Vediamo se ho capito: siccome bisogna pur risarcire i cittadini che hanno subito un ingiusto danno provocato dall' operato della magistratura e siccome chi tocca quest'ultima muore( vedi che cosa è successo a Bettino dopo che gli è venuta l'infausta idea della responsabilità civile dei giudici) ecco trovata l'italica soluzione. C'è da pagare? Non c'è problema: paga pantalone, come diciamo in Lapponia, ed i magistrati non si preoccupino, non ci sarà rivalsa.E perché non facciamo così anche con i medici: paghi l'ospedale in caso d'errore ma senza rivalsa sui propri medici; e perché non facciamo così con tutti i professionisti: paga lo Stato e chi s'è visto s'è visto.

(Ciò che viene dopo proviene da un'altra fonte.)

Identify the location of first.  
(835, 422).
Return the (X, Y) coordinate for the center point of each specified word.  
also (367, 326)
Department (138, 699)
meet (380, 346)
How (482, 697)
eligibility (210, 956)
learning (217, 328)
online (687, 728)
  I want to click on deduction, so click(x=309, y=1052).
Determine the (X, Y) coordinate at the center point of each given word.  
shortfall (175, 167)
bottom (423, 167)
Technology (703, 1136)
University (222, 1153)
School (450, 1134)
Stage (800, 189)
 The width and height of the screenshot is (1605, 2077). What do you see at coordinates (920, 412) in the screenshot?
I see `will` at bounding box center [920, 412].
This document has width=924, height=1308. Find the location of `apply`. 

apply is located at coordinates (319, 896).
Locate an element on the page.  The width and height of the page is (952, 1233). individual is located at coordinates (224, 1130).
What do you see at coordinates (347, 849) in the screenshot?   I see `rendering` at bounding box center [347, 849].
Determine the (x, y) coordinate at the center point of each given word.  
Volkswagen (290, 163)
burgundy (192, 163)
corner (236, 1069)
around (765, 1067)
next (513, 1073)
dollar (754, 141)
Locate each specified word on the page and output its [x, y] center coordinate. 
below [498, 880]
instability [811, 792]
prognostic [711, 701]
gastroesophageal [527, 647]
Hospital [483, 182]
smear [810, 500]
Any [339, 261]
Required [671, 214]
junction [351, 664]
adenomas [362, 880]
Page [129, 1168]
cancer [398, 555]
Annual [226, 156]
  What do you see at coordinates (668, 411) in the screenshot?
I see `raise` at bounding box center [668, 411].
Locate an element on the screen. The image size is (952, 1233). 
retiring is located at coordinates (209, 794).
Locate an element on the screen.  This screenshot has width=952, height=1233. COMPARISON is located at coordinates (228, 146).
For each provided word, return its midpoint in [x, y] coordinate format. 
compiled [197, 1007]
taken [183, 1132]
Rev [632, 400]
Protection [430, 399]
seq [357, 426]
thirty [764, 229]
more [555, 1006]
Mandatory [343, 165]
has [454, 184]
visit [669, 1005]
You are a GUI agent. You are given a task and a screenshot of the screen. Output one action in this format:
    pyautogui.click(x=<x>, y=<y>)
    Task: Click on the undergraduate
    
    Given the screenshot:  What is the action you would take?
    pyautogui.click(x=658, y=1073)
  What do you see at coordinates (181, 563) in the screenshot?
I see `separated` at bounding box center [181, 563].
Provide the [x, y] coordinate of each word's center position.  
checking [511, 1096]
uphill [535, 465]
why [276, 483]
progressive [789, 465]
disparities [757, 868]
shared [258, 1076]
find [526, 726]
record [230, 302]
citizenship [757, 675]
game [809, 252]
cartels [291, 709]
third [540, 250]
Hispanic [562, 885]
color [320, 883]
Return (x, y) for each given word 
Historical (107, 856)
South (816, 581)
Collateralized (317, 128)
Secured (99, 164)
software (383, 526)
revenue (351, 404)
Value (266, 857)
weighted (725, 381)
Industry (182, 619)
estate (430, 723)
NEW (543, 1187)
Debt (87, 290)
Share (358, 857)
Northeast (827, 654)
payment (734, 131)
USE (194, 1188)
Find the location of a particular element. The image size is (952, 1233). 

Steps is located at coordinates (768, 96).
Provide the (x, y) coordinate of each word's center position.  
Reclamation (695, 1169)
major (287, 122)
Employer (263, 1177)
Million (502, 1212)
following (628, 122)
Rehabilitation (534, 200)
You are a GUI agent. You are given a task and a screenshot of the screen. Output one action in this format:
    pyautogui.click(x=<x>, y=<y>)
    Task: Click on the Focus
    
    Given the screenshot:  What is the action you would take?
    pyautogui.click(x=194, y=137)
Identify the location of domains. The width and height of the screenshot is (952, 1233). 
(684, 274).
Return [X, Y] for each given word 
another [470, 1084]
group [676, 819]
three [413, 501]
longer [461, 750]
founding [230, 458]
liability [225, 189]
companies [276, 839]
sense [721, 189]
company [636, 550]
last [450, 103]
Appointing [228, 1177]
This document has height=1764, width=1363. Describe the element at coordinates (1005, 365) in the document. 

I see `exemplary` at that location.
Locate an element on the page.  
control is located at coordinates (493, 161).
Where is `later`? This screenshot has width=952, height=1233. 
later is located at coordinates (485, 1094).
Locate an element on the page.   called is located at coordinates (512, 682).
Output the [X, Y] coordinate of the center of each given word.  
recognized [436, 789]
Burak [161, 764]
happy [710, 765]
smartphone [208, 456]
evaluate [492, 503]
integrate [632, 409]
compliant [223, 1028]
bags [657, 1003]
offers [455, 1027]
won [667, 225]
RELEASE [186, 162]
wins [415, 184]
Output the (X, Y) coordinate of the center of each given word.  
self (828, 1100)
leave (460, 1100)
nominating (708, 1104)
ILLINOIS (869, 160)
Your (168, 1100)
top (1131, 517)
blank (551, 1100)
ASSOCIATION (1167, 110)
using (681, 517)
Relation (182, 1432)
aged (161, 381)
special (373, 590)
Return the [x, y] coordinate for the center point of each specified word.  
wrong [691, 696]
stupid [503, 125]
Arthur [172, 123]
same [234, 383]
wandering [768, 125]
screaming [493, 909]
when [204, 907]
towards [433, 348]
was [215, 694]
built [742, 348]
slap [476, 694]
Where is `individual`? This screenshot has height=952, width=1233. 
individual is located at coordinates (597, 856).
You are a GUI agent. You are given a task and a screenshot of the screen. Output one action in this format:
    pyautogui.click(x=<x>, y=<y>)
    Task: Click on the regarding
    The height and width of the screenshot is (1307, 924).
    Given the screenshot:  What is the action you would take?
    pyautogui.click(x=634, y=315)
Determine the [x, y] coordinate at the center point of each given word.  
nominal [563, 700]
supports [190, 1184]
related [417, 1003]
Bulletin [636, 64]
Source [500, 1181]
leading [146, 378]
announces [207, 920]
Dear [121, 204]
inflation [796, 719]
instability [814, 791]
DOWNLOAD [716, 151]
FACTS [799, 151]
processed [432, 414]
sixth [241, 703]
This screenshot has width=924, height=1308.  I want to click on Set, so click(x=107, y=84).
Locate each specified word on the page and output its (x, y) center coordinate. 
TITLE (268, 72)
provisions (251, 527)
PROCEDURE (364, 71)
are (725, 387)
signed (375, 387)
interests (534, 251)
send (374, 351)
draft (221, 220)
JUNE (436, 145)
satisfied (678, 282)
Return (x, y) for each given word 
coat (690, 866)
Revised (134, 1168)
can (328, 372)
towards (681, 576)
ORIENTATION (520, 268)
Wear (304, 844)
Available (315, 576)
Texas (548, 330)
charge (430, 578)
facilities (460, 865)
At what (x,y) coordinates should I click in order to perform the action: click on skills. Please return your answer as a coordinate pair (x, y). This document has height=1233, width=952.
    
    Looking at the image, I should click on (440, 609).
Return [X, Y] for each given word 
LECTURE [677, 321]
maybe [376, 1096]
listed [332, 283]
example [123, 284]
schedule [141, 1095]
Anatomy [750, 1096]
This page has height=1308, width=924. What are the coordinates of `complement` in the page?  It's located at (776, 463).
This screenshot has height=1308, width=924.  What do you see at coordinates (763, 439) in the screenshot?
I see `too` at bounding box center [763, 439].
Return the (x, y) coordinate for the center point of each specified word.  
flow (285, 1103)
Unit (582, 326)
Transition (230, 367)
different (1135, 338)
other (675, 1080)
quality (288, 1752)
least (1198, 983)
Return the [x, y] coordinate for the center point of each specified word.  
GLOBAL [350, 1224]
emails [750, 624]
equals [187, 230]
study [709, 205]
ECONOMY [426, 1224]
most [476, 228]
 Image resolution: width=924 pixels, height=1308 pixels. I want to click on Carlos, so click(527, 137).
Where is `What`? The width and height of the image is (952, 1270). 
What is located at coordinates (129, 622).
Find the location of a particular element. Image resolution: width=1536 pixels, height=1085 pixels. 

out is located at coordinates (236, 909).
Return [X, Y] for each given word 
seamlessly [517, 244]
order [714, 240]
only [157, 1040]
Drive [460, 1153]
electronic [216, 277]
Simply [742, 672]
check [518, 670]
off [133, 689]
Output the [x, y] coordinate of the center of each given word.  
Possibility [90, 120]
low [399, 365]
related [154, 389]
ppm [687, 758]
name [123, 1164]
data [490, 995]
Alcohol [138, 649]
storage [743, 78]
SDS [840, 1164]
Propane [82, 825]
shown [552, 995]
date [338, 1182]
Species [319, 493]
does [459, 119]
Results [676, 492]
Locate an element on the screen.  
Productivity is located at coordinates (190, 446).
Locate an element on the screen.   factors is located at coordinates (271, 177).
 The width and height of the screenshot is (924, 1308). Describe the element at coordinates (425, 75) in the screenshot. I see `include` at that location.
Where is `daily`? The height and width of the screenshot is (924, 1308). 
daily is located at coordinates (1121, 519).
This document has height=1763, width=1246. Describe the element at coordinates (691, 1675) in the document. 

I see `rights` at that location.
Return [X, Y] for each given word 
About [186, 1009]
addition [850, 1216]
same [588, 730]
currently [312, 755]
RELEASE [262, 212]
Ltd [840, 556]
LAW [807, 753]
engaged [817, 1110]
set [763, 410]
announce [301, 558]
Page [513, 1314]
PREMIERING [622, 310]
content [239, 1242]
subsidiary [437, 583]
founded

M'aspettavo meno codardia politica. Quanto alla durata dei processi ed anche a parte degli errori giudiziari, nessuno pensa che se il legislatore fosse meno contorto e contraddittorio, se il legislatore non rinviasse frequentemente la soluzione di ogni conflitto di interessi, per l'incapacità e l'assenza di volontà di risolverlo politicamente, alla decisione ultima dei magistrati scaricando su di loro la responsabilità della soluzione, poi, forse, vi lamentereste meno dell' invadenza della magistratura? Vero è che prevale la tendenza a rendere giudiziario ogni rapporto anche politico; lo leggo come un fatto subculturale; " ci vediamo in Tribunale" pare essere la conclusione di ogni confronto cosiddetto politico. Ma la politica, qui da noi al Nord, è un' altra cosa. È fiducia e coraggio.